Наталия Владимировна Кодрянская
Самым ненавистным днем в году был для него день рождения и никогда он его не праздновал. «Еще один год прибавился», — говорил он и старался куда-нибудь уехать [32, 346].
София Юльевна Прегель:
Иван Алексеевич любил сниматься. На одних фотографиях он похож на римского патриция, на других — на немощного старика. И то и другое соответствовало действительности. Некоторыми снимками Иван Алексеевич гордился, как гордился он красотой своей первой жены… [32, 356]
Андрей Седых:
Бунин был до болезненного требователен к своей наружности, и портреты, печатавшиеся в газетах, постоянно его раздражали. В конце концов он выбрал один, старый, 1923 года, и этот, по его настоянию, мы помещали постоянно [43, 185].
Александр Васильевич Бахрах:
«Злых людей на свете много» — была одна из любимых его присказок, которую он вставлял в разговор кстати и некстати [8, 33].
Донжуан
Серж Лифарь.
«Ухажор» И. А. был страстный. Любил нравиться, «соблазнять», «ловеласничал» [5, 141].
Александр Васильевич Бахрах:
Я никогда не замечал, чтобы он завидовал чужой славе (говорил, что некогда сам славой «объелся»), деньгам (были и они у него), физическим данным, но рассказы о чужих успехах у женщин неизменно его будоражили и как-то угнетали. Он хотел, чтобы его считали донжуаном, и иной раз любил пространно повествовать о своих былых похождениях. Впрочем, должен отметить, что в этой области полет его фантазии был довольно ограничен [8, 185].
Зинаида Алексеевна Шаховская:
Как и все большие русские писатели, Бунин был целомудрен, о половых извращениях как-то даже как будто и не подозревал. Не было в нем ни сладострастного сюсюканья плохих писателей, ни незадумчивой веселости французских галантных авторов, ни полнокровной жизнерадостности Рабле, ни извращенности современников [57, 214].
Александр Васильевич Бахрах:
Когда он начинает ругаться или говорить слишком откровенно о вещах, о которых принято молчать (а это он очень любит), Вера Николаевна с болью в сердце замечает:
— Ян, около тебя точно бес какой-то стоит. Не греши.

-*-

### Что сделать
1. Изложите содержание отрывка воспоминаний о Бунине в двух предложениях.
2. Перепишите без изменений часть отрывка воспоминаний о Бунине от слов «Наталия Владимировна Кодрянская» до слов «уехать [32, 346].» включительно.
3. Продолжите отрывок воспоминаний о Бунине после последней приведённой в нём фразы.
Приведённые далее строки здесь никак не используются.

### Представленный материал
-*-

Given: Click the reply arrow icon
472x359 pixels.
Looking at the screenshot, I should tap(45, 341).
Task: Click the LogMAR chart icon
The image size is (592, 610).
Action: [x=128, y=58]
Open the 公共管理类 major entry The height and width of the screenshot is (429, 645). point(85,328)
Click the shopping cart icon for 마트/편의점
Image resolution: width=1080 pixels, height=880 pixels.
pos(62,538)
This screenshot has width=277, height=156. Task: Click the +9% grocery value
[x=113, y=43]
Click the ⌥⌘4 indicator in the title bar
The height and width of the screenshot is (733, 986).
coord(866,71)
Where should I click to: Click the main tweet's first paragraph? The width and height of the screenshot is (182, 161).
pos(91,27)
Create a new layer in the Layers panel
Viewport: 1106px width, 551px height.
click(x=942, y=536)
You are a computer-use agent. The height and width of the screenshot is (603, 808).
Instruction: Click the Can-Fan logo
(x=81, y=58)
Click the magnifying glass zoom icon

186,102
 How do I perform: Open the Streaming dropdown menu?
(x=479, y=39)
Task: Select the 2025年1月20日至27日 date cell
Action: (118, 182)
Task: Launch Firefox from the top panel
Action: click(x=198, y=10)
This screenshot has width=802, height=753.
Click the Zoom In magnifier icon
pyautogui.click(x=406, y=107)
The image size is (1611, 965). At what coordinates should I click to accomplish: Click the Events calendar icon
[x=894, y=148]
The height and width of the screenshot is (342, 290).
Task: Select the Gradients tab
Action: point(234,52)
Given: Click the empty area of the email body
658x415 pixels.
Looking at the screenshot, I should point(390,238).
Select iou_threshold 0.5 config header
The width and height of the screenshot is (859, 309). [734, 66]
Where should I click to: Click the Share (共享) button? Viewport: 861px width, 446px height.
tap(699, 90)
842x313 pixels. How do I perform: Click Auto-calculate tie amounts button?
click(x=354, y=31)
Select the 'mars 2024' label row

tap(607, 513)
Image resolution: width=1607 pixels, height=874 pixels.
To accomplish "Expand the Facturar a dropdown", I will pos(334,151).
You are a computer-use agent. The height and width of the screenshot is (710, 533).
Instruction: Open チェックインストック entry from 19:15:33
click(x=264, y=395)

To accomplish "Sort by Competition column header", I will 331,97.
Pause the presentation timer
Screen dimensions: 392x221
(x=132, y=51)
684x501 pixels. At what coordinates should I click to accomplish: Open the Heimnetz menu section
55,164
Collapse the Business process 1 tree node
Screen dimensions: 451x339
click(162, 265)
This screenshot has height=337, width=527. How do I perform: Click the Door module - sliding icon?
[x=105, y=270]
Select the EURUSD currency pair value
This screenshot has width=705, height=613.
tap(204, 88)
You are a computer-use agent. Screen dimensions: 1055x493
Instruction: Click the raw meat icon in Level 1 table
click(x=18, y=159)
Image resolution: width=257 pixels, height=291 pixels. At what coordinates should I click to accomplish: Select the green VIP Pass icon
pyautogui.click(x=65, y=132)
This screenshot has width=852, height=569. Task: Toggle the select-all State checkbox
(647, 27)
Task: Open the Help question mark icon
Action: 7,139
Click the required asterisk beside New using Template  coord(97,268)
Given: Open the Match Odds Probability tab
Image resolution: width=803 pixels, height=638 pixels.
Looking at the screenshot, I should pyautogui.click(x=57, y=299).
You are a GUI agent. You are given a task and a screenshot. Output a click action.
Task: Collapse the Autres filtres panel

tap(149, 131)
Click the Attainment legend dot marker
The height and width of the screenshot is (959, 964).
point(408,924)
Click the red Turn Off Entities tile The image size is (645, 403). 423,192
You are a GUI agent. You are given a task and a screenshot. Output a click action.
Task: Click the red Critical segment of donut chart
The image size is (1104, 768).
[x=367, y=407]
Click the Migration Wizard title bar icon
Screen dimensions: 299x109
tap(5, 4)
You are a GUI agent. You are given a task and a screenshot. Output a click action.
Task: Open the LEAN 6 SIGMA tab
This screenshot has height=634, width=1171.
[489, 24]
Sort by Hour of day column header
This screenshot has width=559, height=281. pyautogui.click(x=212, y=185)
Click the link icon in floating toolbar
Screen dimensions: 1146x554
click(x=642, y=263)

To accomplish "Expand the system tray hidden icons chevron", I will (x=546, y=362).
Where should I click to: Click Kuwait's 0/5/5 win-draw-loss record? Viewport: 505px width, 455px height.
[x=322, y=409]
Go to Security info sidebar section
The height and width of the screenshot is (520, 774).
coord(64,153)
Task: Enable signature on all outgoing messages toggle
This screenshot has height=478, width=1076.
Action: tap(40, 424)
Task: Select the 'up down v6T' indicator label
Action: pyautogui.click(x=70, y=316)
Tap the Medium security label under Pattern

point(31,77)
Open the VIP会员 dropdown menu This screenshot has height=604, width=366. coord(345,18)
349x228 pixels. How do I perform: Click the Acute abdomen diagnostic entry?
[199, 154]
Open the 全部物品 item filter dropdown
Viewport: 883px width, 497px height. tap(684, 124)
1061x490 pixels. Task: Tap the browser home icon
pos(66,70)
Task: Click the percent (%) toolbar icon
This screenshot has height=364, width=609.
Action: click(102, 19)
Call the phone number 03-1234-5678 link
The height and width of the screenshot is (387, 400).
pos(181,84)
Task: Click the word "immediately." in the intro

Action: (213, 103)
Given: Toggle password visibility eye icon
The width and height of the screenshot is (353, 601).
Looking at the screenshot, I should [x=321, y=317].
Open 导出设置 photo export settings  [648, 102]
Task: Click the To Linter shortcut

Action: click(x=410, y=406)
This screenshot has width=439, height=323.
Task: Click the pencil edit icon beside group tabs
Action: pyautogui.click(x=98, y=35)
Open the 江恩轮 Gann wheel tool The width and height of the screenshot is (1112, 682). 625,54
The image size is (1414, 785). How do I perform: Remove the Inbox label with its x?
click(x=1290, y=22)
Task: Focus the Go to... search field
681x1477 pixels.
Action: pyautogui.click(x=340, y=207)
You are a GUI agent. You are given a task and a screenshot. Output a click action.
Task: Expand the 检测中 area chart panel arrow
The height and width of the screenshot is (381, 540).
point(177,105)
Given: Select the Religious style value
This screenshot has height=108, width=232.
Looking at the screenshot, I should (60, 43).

-*-

### Письменные ответы
1. Современники вспоминают, что Бунин не праздновал день рождения, был до болезненного требователен к своей наружности и часто повторял присказку «Злых людей на свете много». Мемуаристы также отмечают, что он хотел слыть донжуаном и болезненно воспринимал рассказы о чужих успехах у женщин, а Шаховская называет его целомудренным.

2.
Наталия Владимировна Кодрянская
Самым ненавистным днем в году был для него день рождения и никогда он его не праздновал. «Еще один год прибавился», — говорил он и старался куда-нибудь уехать [32, 346].

3.
— Ну положим, что же в том, что я говорю, греховного? Ведь я говорю о самой прекрасной вещи в мире. Только ради нее и стоит родиться. Не могу же я всегда рассуждать на богословские темы или писать рассказы о молодых священниках, как тебе теперь нравится. В любви, любовном акте есть что-то божественное, таинственное и жуткое, а мы не ценим. Надо дожить до моих лет, чтобы до конца ощутить всю несказанную мистическую прелесть любви. Описать это словами невозможно. Это непередаваемо. Главное ведь всегда ускользает. Сколько я ни пробовал — не получается или получается около, где-то рядом, но сути словами не поймать, на крючок не нацепить. Да это не я один — этого еще никто не выразил и не выразит [8, 110].
Ирина Владимировна Одоевцева:
— Я почти с самого детства, как только стал сознательно читать и понимать, очень много думал о героях и героинях романов. О героинях больше, чем о героях, и это меня удивляло. Женщины были мне как-то ближе, понятнее, их образы для меня полнее воплощались. Они как будто жили перед моими глазами, и я не только сочувствовал их горестям и радостям, но и соучаствовал в их жизни. Я влюблялся в героинь романов. Они снились мне. Даже днем иногда я чувствовал их присутствие. Сижу, бывало, за столом у себя и зубрю немецкие вокабулы ‹…› и вдруг чувствую, что кто-то стоит за моей спиной, наклоняется надо мной, кладет мне руку на плечо и легкая душистая прядь волос касается моей щеки. Я оглядывался — никого. Комната пуста, и дверь плотно закрыта — меня охватывает такая тоска. Такое одиночество. Хоть о стенку головой.